*YOUR OBJECTIVE*: Skip the pictures. Quote every line below, exactly, from the one with "Where should I click to: Click" through the final line.

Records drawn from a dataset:
*** Block opens ***

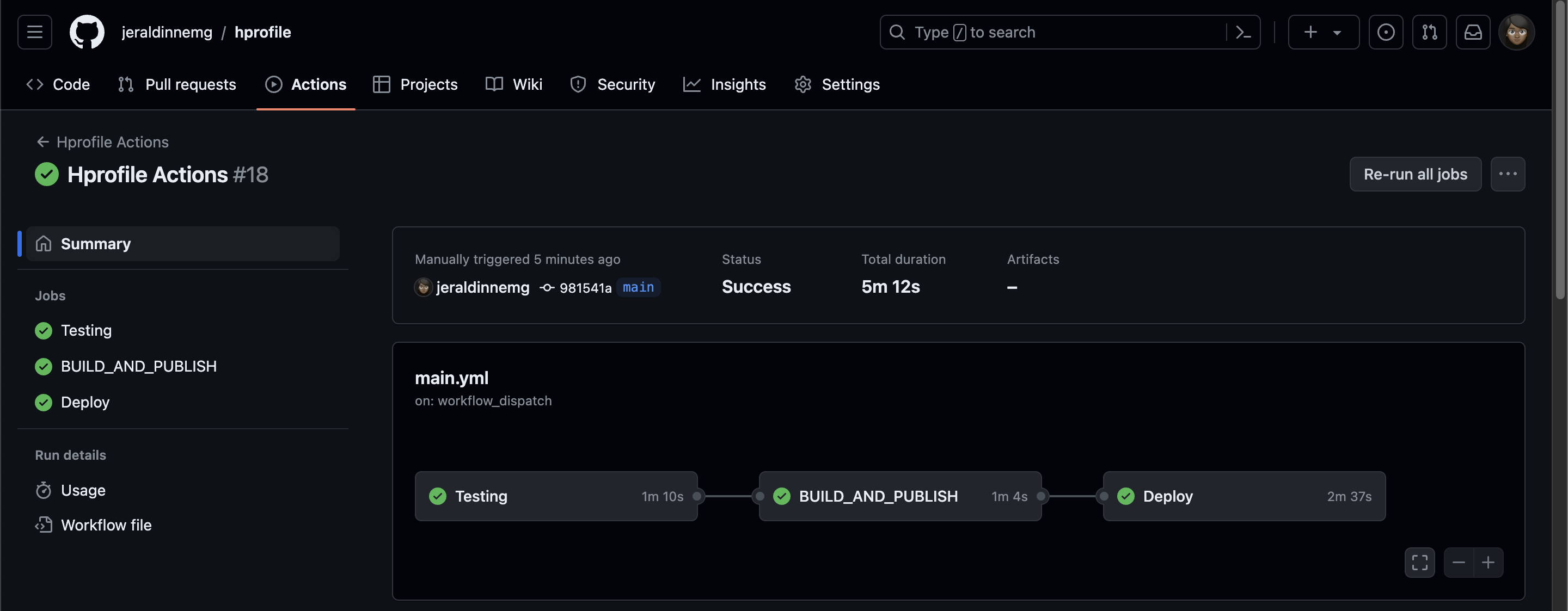The height and width of the screenshot is (611, 1568).
Task: Click Re-run all jobs button
Action: (1414, 174)
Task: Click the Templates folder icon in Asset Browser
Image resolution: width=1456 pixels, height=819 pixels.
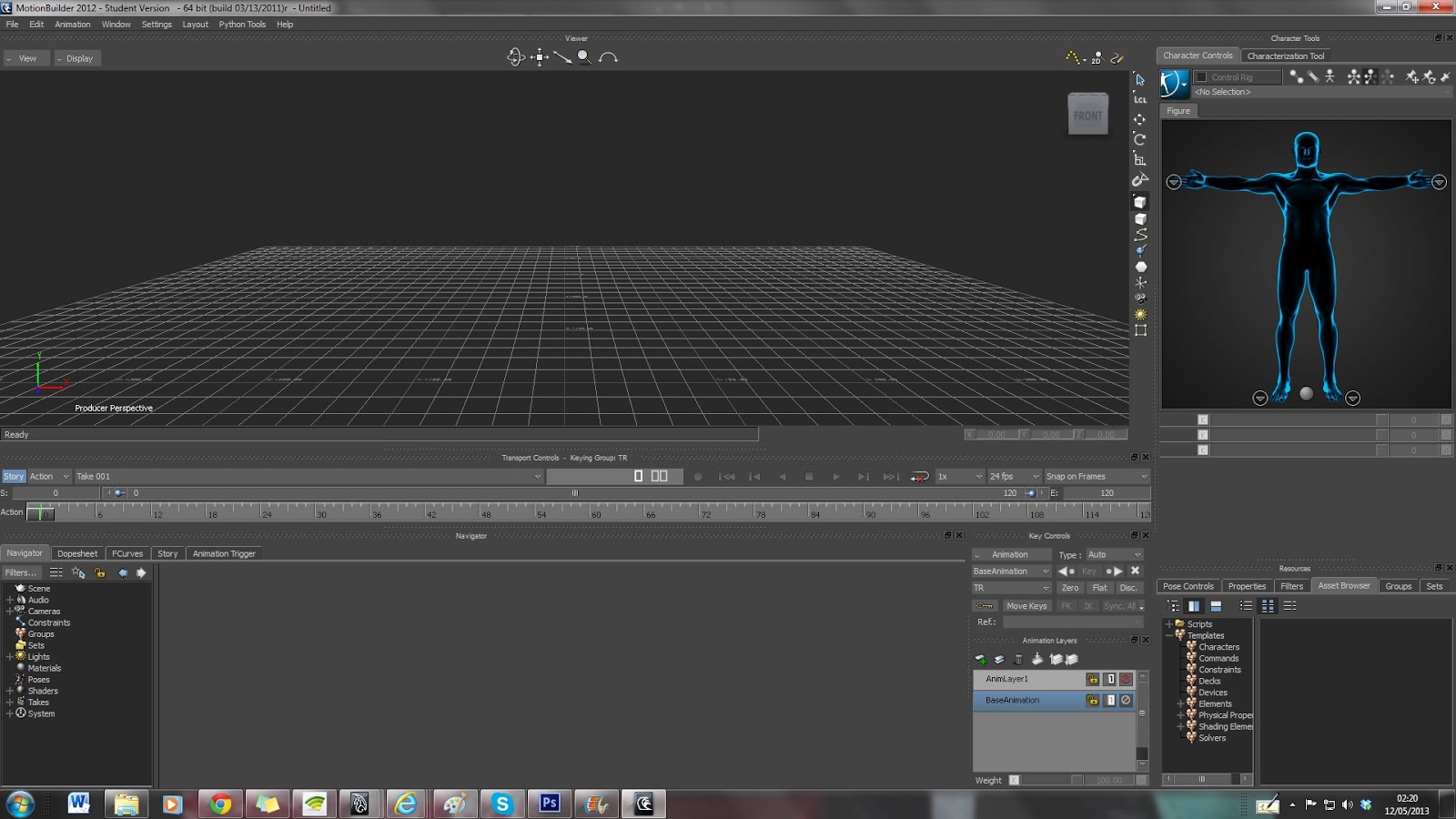Action: 1180,635
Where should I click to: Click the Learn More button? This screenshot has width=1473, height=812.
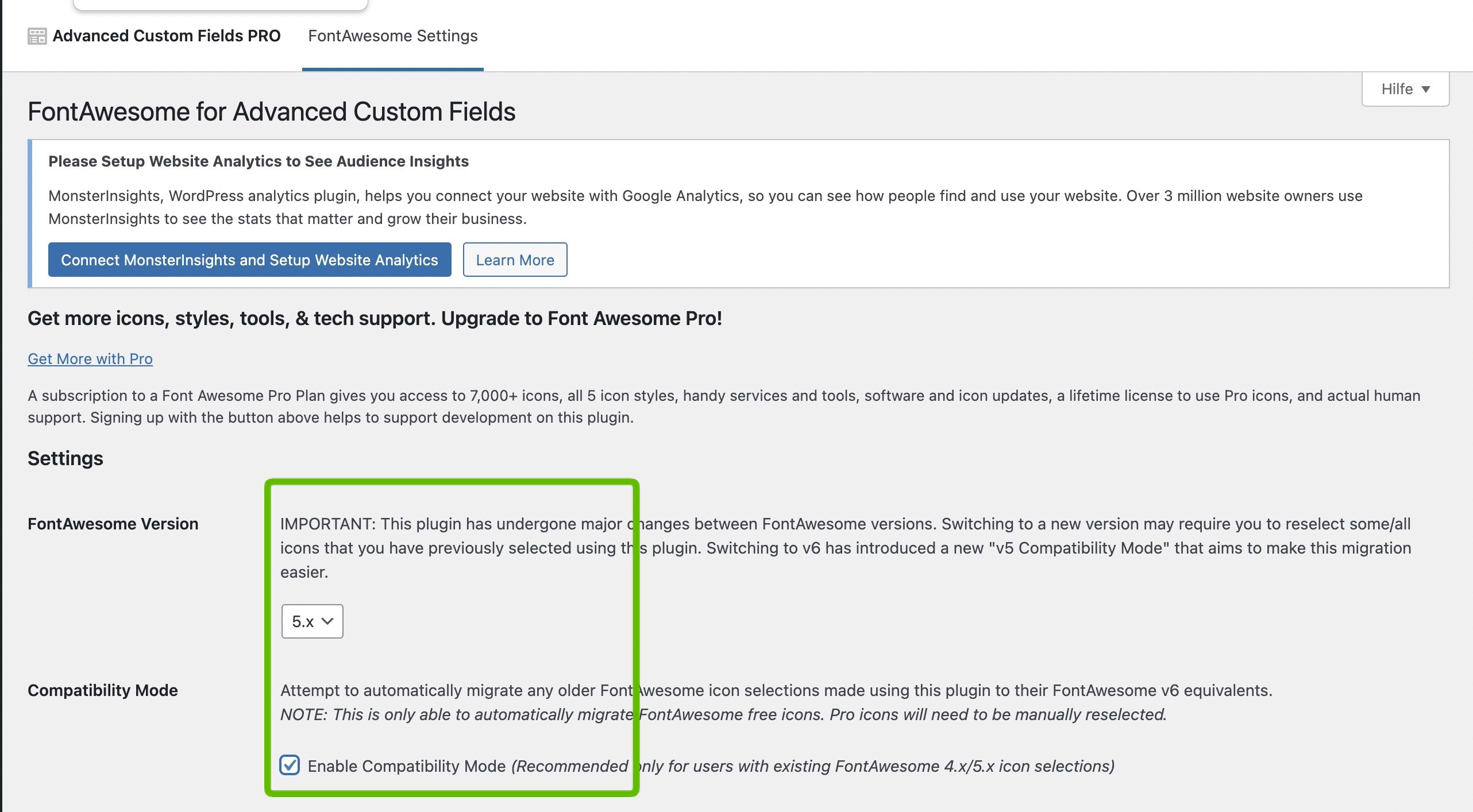[515, 260]
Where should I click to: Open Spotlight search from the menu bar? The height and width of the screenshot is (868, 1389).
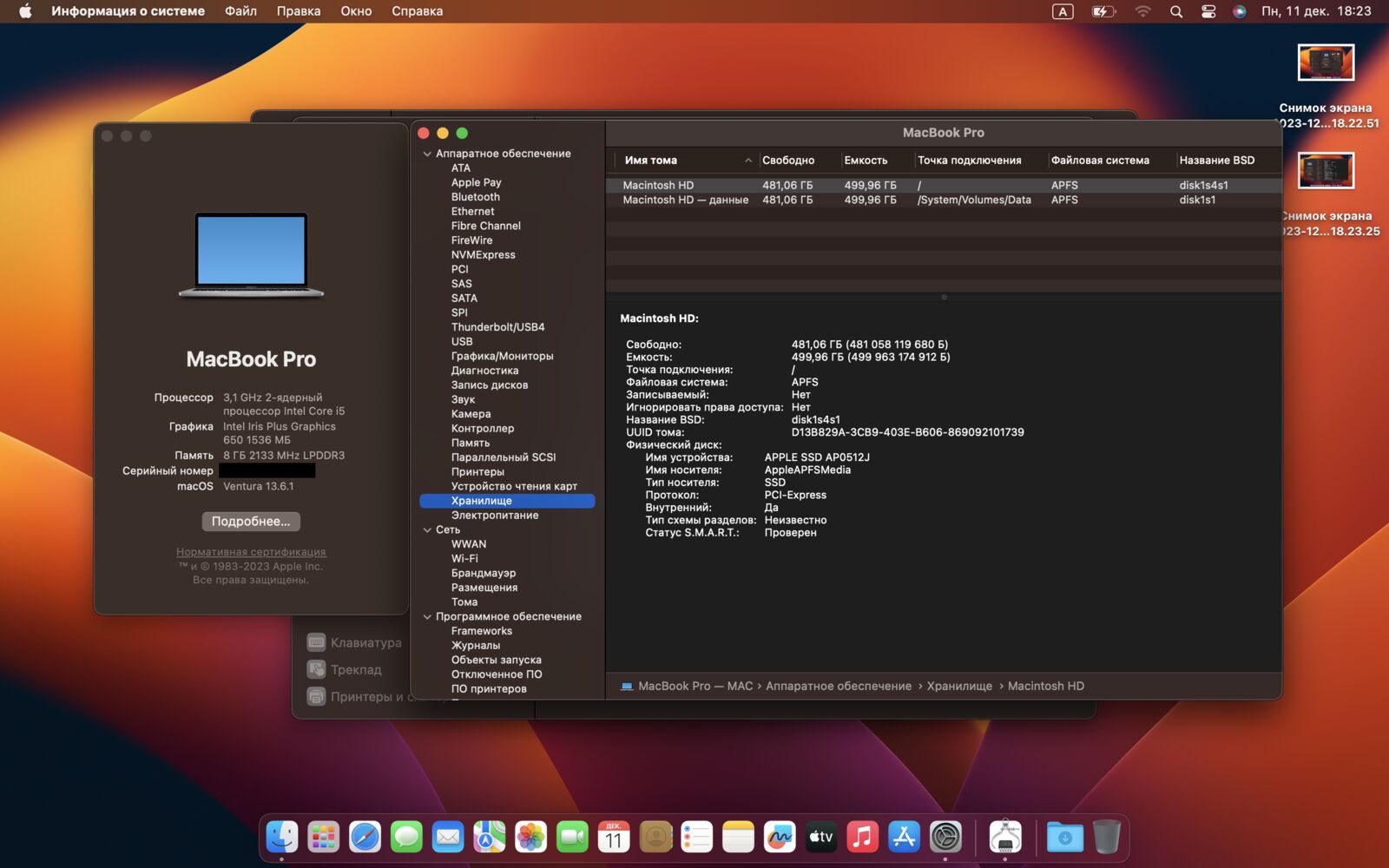1176,11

*** Block closes ***

*RESULT FOR THIS TASK*:
Where should I click to: Click the Learn More button? This screenshot has width=1473, height=812.
[515, 260]
Where should I click to: Open Spotlight search from the menu bar? The height and width of the screenshot is (868, 1389).
1176,11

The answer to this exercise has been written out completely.